Namun, belakangan tradisi ini mulai berubah. Yang mengelilingi tumpeng bukan lagi ragam buah-buahan, melainkan uang dan makanan instan lainnya.
Keindahan tumpeng berbalut buah warna-warni mulai hilang dari pandangan.
Pada saat pembacaan barzanji, tumpeng-tumpeng tersebut dijajarkan di tengah orang-orang yang melingkar untuk didoakan.
Setelah selesai, tumpeng-tumpeng itu kemudian dibelah-belah dan dimakan bersama-sama. Para perempuan biasanya tidak ikut membaca barzanji, mereka hanya menyiapkan makanan untuk kaum laki-laki.
2. Bungo Lado
Tradisi Bungo Lado (berarti bunga cabai) adalah tradisi yang dimiliki warga Kabupaten Padang Pariaman, Sumatera Barat.
Bungo lado merupakan pohon hias berdaunkan uang yang biasa juga disebut dengan pohon uang.

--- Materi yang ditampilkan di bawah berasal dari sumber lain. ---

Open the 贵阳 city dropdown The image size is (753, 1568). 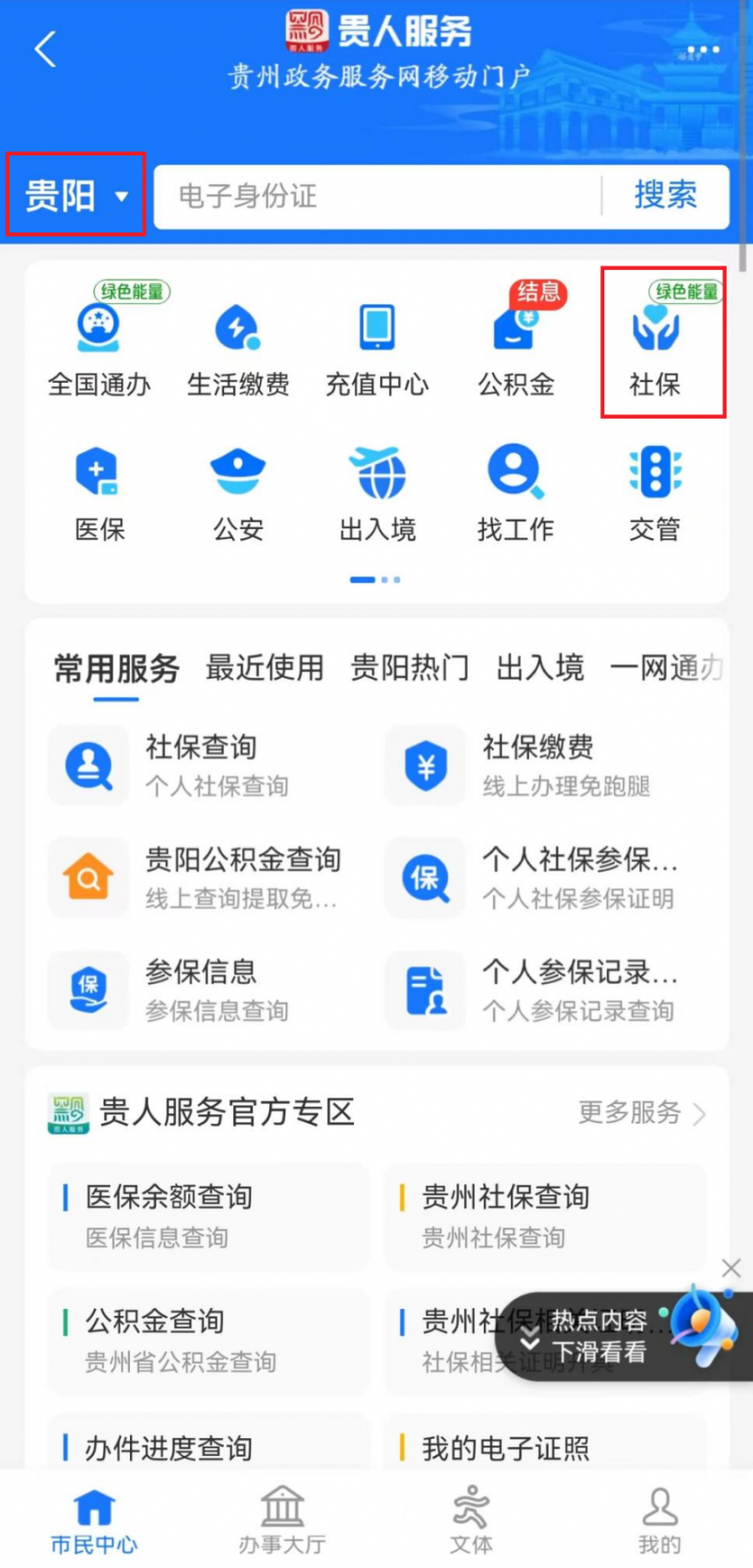tap(75, 196)
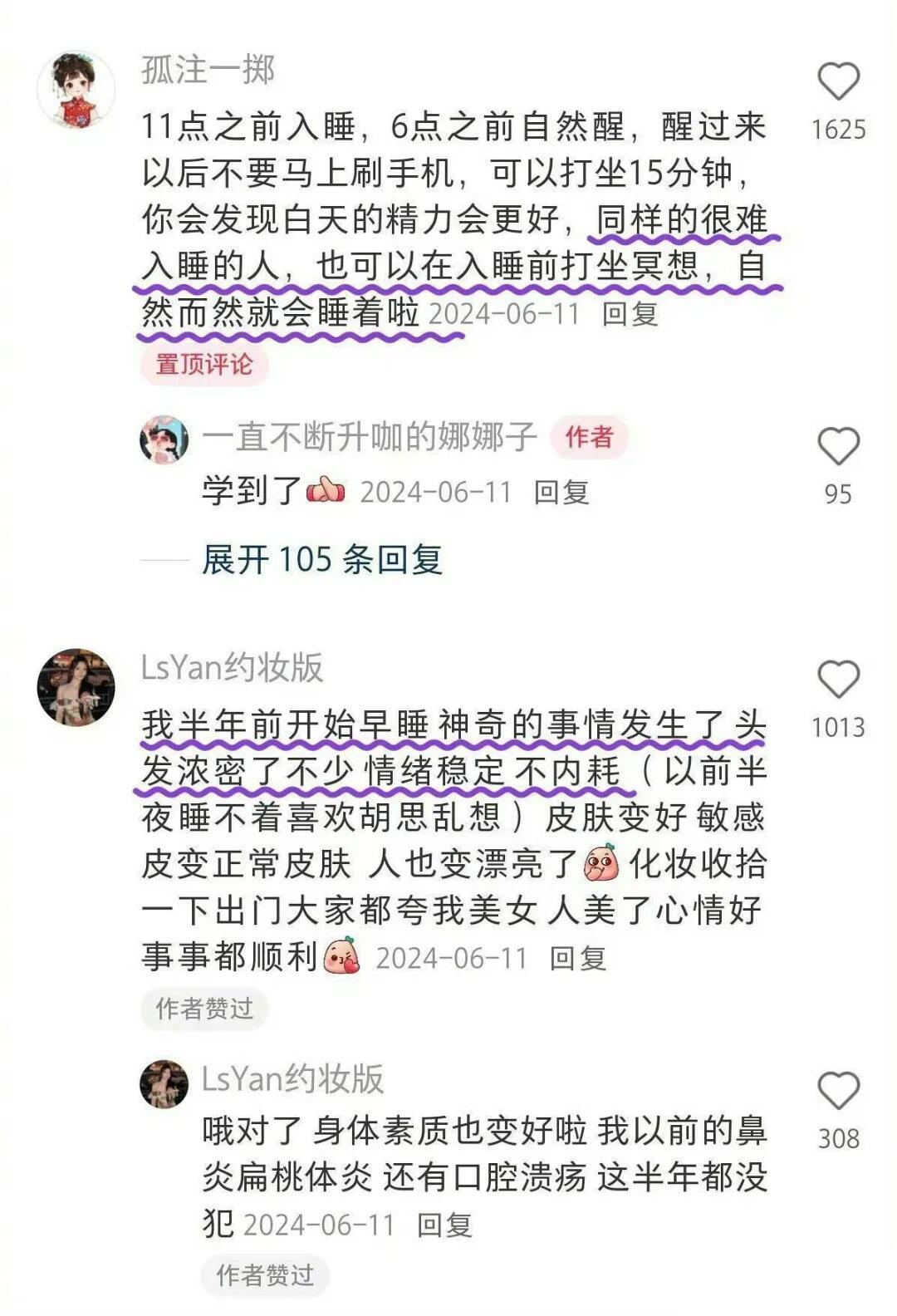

Uang kertas dari berbagai macam nominal itu ditempel pada ranting-ranting pohon yang dipercantik dengan kertas hias.
Tradisi bungo lado menjadi kesempatan bagi warga yang juga perantau untuk menyumbang pembangunan rumah ibadah di daerah itu.
Karenanya, masyarakat dari beberapa desa akan membawa bungo lado. Pohon uang dari beberapa jorong (dusun) itu kemudian akan dikumpulkan.
Uang yang terkumpul biasanya mencapai puluhan juta rupiah dan disumbangkan untuk pembangunan rumah ibadah. Tradisi maulid ini biasanya digelar secara bergantian di beberapa kecamatan.
Tradisi bungo lado ini terkait erat dengan profesi petani yang digeluti sebagian besar warga Sumbar.
Di antara hasil tani tersebut adalah tanaman cabai yang bagi masyarakat Minangkabau disebut dengan lado.
Cabai atau lado sebelum berbuah akan berbunga terlebih dahulu. Semakin banyak bunganya tentu akan semakin banyak pula buahnya.
Dalam hal ini, sumbangan uang diumpamakan dengan bunga cabai tersebut. Sumbangan bungo lado ini merupakan simbol dari rasa syukur atas nikmat yang diberikan Allah.
3. Ngalungsur Pusaka
Di Kabupaten Garut, Jawa Barat, terdapat upacara Ngalungsur, yaitu proses upacara ritual di mana barang-barang pusaka peninggalan Sunan Rohmat (Sunan Godog/Kian Santang) setiap setahun sekali dibersihkan atau dicuci dengan air bunga-bunga dan digosok dengan minyak wangi supaya tidak berkarat yang difokuskan di Kampung Godog, Desa Lebak Agung, Kecamatan Karangpawitan.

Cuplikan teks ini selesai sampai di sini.